Units detached for cooperation with other commands:
- Cooperating with the Communication Command of the Polish Army:
  - 4th Independent Liaison Aviation Squadron (4. Samodzielna Eskadra Lotnictwa Łącznikowego)
  - 5th Independent Liaison Aviation Squadron (5. Samodzielna Eskadra Lotnictwa Łącznikowego)
- Cooperating with the 1st Polish Army
  - 103rd Independent Liaison Aviation Squadron (103. Samodzielna Eskadra Lotnictwa Łącznikowego)
- Cooperating with the 2nd Polish Army
  - 3rd Independent Liaison Aviation Squadron (3. Samodzielna Eskadra Lotnictwa Łącznikowego)
- Section of Liaison Aviation of the Armoured Force Command of the Polish Army (klucz łącznikowy przy dowództwie wojsk pancernych WP)
- Section of Liaison Aviation of the 1st Armoured Corps (klucz łącznikowy przy 1. Korpusie Pancernym)

Civil Aviation subordinated to PAF Command:
- 18th Regiment of Civil Aviation Fleet (18. Pułk Lotnictwa Cywilnej Floty Powietrznej)
- 19th Regiment of Civil Aviation Fleet (19. Pułk Lotnictwa Cywilnej Floty Powietrznej)
- 7th Independent Squadron of Civil Aviation Fleet (7. Samodzielna Eskadra Lotnictwa Cywilnej Floty Powietrznej)
- 8th Independent Squadron of Civil Aviation Fleet (8. Samodzielna Eskadra Lotnictwa Cywilnej Floty Powietrznej)
- 13 civilian airports

==Aircraft (data as of 1 June 1945)==

| Aircraft | Origin | Type | Versions | In service | Notes |
|---|---|---|---|---|---|
| Polikarpov Po-2 | Soviet Union | Liaison/Night Bomber |  | 197 | 215 at the end of May 1945 |
| Ilyushin Il-2 | Soviet Union | Ground-Attack Training | Il-2M/Il-2m3 UIl-2 | 142 19 | 158 at the end of May 1945 |
| Yakovlev Yak-1 | Soviet Union | Fighter |  | 18 | 29 at the end of May 1945 |
| Yakovlev Yak-3 | Soviet Union | Fighter |  | 14 |  |
| Yakovlev Yak-7 | Soviet Union | Trainer / Fighter | Yak-7B, Yak-7W | Yak-7B as trainer, Yak-7W as trainer and Liaison.
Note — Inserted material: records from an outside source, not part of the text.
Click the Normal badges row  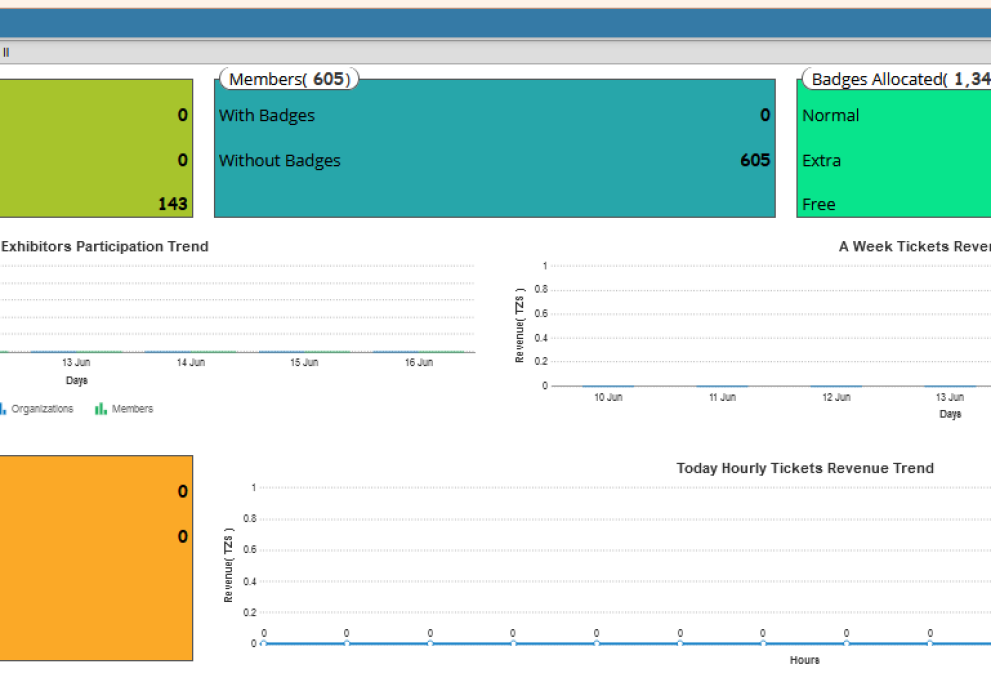pyautogui.click(x=831, y=116)
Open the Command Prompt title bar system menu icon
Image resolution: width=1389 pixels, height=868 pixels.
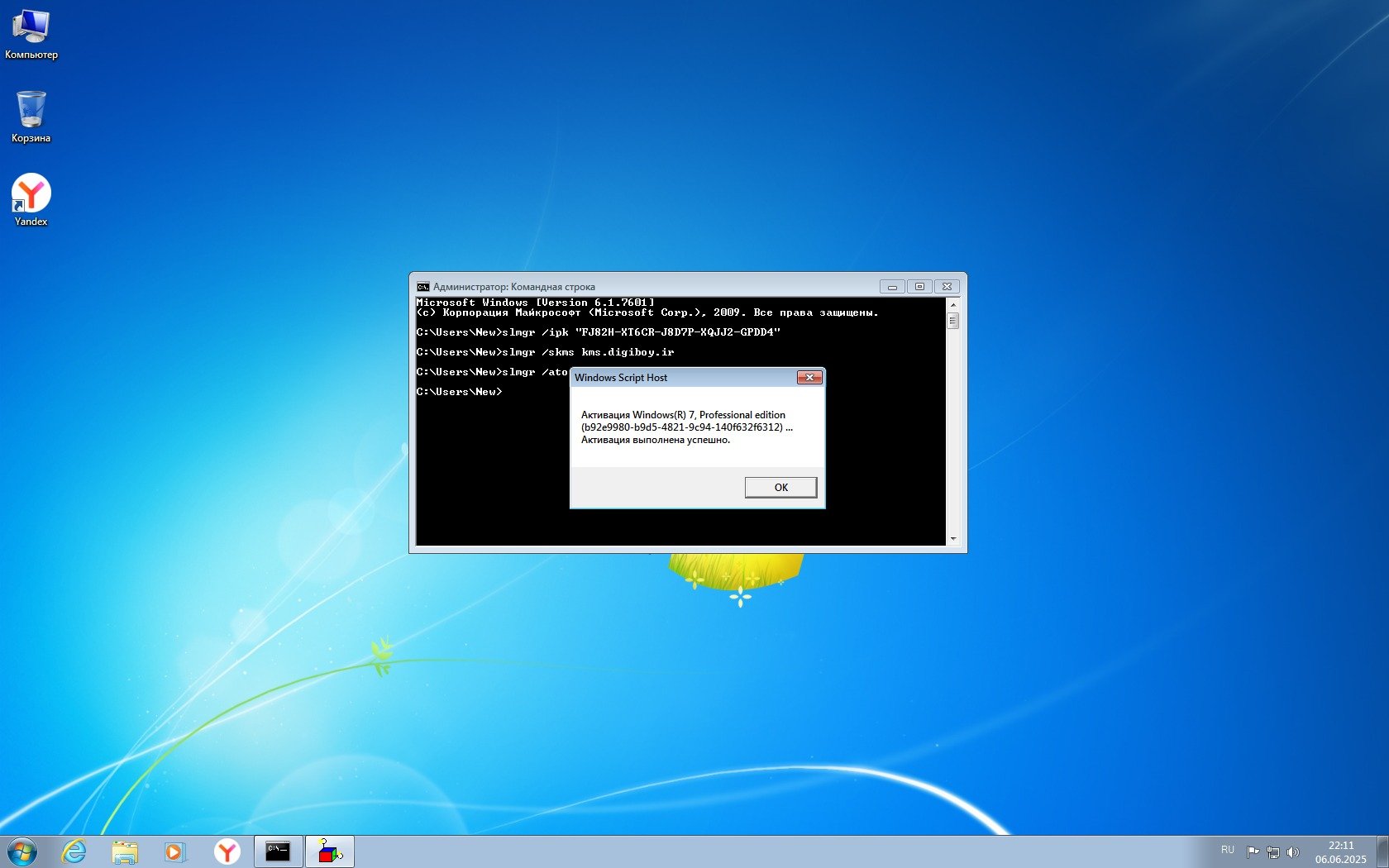[x=423, y=287]

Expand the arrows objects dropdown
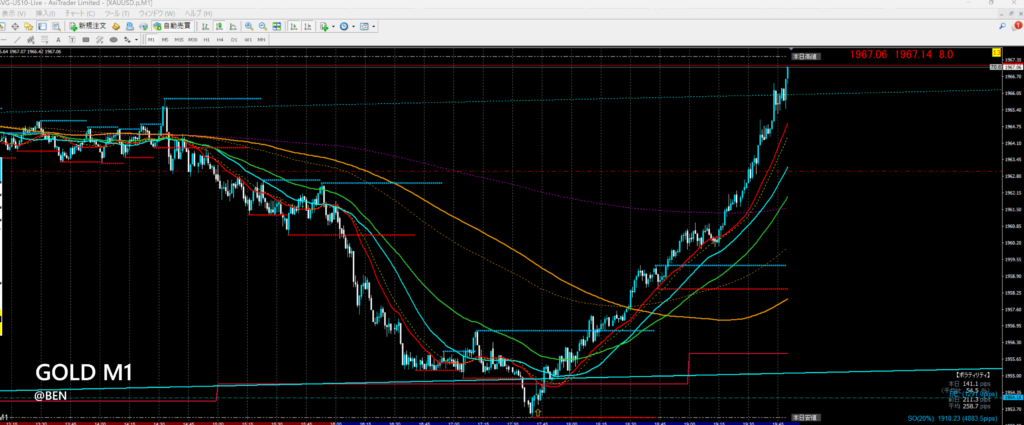tap(136, 39)
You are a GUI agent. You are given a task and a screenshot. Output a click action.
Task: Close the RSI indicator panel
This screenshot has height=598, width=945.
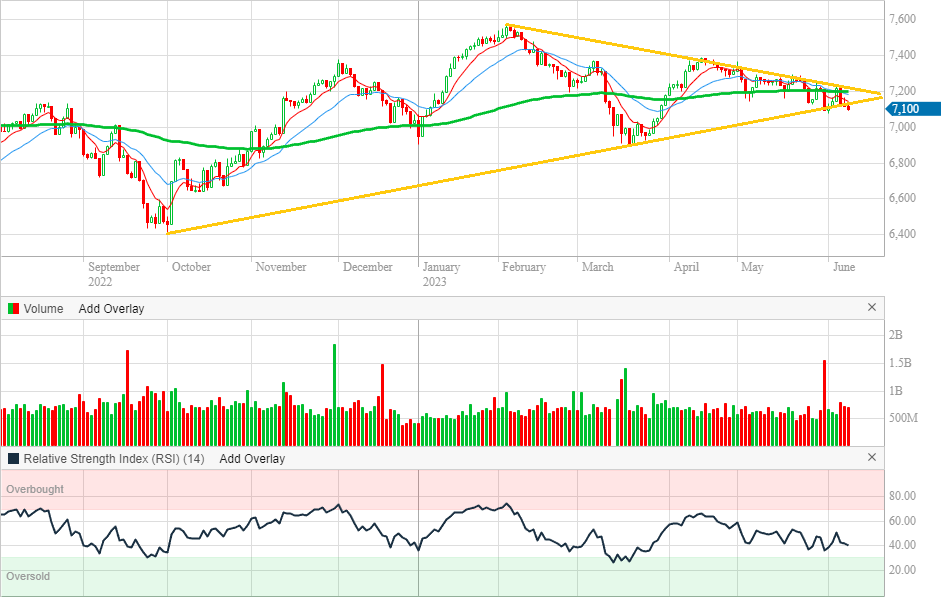coord(872,458)
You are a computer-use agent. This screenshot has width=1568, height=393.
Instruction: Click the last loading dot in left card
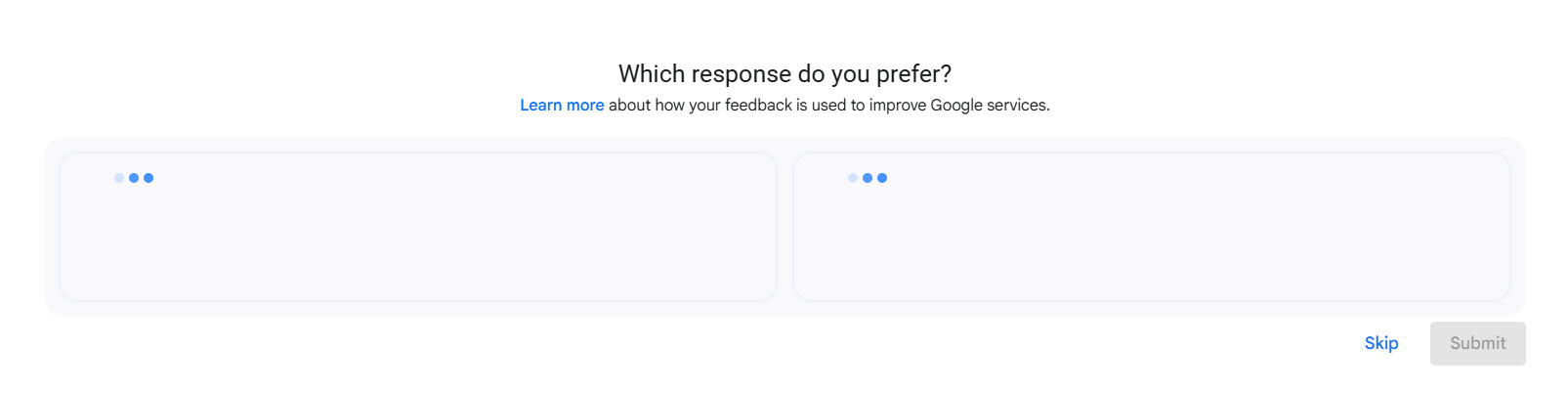(148, 178)
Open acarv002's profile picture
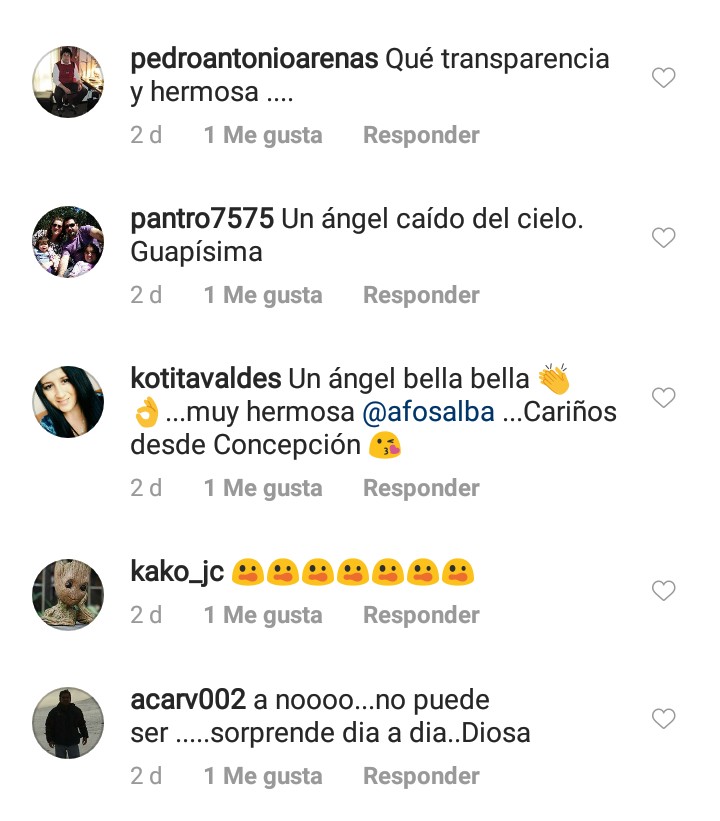This screenshot has height=821, width=720. point(68,723)
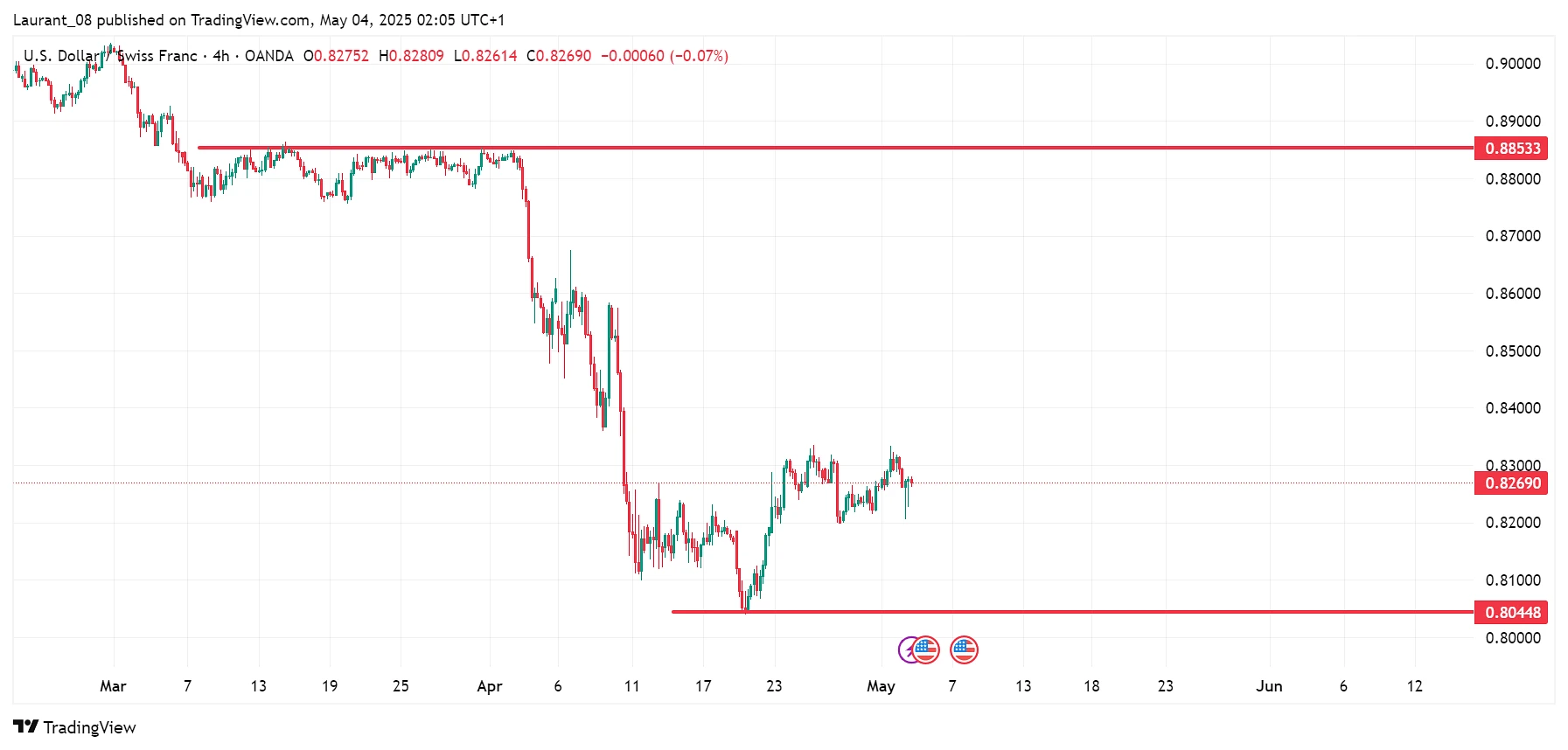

Operated from September 1943 to September 1946. |  |
| Yakovlev Yak-9 | Soviet Union | Fighter | Yak-9M Yak-9T Yak-9U | 119 | 130 at the end of May 1945 |
| Petlyakov Pe-2 | Soviet Union | Dive Bomber |  | 100 | 107 at the end of May 1945 |
| Yakovlev UT-2 | Soviet Union | Training |  | 39 |  |
| Lisunov Li-2 | Soviet Union | Transport/Passenger |  | 6 |  |
| Bell P-39 Airacobra | United States | Fighter |  | 1 and more(?) | One operated as personal aircraft of General Fyodor Polynin, Commander of the Polish Air Force |
| Republic P-47 Thunderbolt | United States | Fighter |  | 7–9 |  |
| other |  |  |  | 32 |  |

On 1 June 1945 16,288 troops were serving in the People's Air Force, including 3,381 commissioned officers, and 902 civil workers. In addition, 1893 soldiers including 417 commissioned officers served in the Civil Aviation Fleet, subordinated to the Air Force.